#### Exercise aim:
Nothing below is to be printed except the lines between the line holding "Hong Kong Wine" and the line holding "21st Palermo-Montecarlo 2026", inclusive, each exactly as it appears.

#### Exercise input:
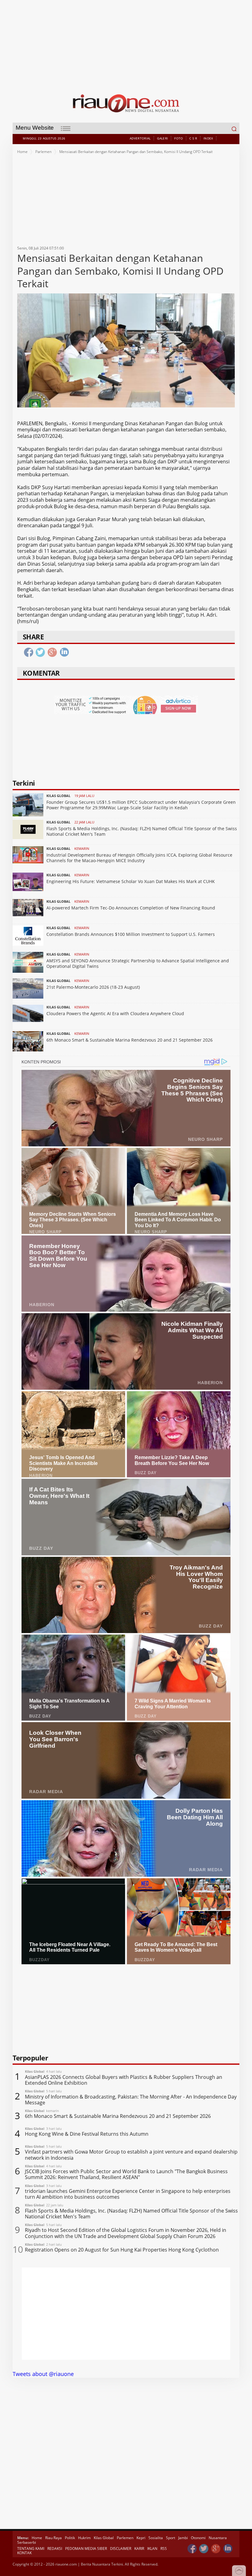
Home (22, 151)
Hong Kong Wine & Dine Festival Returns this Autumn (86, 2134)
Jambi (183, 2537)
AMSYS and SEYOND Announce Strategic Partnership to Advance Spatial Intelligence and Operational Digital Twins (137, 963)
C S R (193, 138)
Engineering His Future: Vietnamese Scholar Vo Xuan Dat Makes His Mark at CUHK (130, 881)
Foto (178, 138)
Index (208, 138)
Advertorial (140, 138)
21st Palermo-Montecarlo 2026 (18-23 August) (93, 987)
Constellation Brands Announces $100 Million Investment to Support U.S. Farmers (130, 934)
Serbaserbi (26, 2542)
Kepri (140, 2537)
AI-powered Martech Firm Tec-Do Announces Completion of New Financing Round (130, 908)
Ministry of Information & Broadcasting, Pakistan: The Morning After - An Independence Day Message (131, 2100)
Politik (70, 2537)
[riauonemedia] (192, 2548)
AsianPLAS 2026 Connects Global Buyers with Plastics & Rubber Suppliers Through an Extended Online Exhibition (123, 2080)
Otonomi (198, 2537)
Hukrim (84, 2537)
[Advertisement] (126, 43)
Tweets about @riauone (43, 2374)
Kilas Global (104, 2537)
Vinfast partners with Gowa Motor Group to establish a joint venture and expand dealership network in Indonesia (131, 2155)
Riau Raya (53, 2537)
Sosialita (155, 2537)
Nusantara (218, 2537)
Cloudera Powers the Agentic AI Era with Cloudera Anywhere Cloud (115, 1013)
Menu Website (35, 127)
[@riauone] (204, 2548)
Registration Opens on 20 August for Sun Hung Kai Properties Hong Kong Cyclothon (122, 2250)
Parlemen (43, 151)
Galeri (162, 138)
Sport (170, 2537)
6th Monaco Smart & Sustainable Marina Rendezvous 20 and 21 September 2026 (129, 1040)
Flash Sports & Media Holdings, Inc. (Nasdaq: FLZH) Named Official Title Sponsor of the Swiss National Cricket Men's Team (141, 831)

#### Output:
Hong Kong Wine & Dine Festival Returns this Autumn (86, 2134)
Jambi (183, 2537)
AMSYS and SEYOND Announce Strategic Partnership to Advance Spatial Intelligence and Operational Digital Twins (137, 963)
C S R (193, 138)
Engineering His Future: Vietnamese Scholar Vo Xuan Dat Makes His Mark at CUHK (130, 881)
Foto (178, 138)
Index (208, 138)
Advertorial (140, 138)
21st Palermo-Montecarlo 2026 (18-23 August) (93, 987)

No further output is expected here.